TASK INPUTS:
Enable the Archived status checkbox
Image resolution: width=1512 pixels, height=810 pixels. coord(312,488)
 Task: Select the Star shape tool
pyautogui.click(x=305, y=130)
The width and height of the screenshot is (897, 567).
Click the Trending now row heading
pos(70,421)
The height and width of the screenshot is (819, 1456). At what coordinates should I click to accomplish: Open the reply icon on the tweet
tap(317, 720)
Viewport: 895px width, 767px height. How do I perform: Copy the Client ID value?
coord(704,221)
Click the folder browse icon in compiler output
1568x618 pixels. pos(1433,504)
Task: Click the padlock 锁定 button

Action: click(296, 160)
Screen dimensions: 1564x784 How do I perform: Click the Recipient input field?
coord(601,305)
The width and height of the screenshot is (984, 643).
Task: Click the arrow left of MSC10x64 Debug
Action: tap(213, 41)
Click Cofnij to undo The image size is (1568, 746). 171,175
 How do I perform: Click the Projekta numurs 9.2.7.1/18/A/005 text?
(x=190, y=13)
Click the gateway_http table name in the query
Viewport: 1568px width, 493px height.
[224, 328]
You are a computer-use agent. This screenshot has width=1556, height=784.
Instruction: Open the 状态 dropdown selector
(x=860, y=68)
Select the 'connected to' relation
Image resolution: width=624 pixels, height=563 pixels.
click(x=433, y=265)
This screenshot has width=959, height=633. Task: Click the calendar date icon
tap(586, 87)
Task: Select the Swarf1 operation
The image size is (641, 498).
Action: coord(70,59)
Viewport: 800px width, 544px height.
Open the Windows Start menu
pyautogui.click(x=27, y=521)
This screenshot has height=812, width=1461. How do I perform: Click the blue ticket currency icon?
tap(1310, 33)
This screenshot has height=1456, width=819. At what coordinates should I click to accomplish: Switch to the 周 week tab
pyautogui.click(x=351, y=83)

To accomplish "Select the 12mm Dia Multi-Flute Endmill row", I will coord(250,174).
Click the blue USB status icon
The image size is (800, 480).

TASK:
Begin with the first line of the listing and copy exactly through the line that contains "You are a computer-use", please, keeping both ends and leaving out everything after.

SOLUTION:
Enable the Archived status checkbox
Image resolution: width=1512 pixels, height=810 pixels. coord(312,488)
 Task: Select the Star shape tool
pyautogui.click(x=305, y=130)
The width and height of the screenshot is (897, 567).
Click the Trending now row heading
pos(70,421)
The height and width of the screenshot is (819, 1456). At what coordinates should I click to accomplish: Open the reply icon on the tweet
tap(317, 720)
Viewport: 895px width, 767px height. How do I perform: Copy the Client ID value?
coord(704,221)
Click the folder browse icon in compiler output
1568x618 pixels. pos(1433,504)
Task: Click the padlock 锁定 button

Action: click(296, 160)
Screen dimensions: 1564x784 How do I perform: Click the Recipient input field?
coord(601,305)
The width and height of the screenshot is (984, 643).
Task: Click the arrow left of MSC10x64 Debug
Action: tap(213, 41)
Click Cofnij to undo The image size is (1568, 746). 171,175
 How do I perform: Click the Projekta numurs 9.2.7.1/18/A/005 text?
(x=190, y=13)
Click the gateway_http table name in the query
Viewport: 1568px width, 493px height.
[224, 328]
You are a computer-use agent. This screenshot has width=1556, height=784.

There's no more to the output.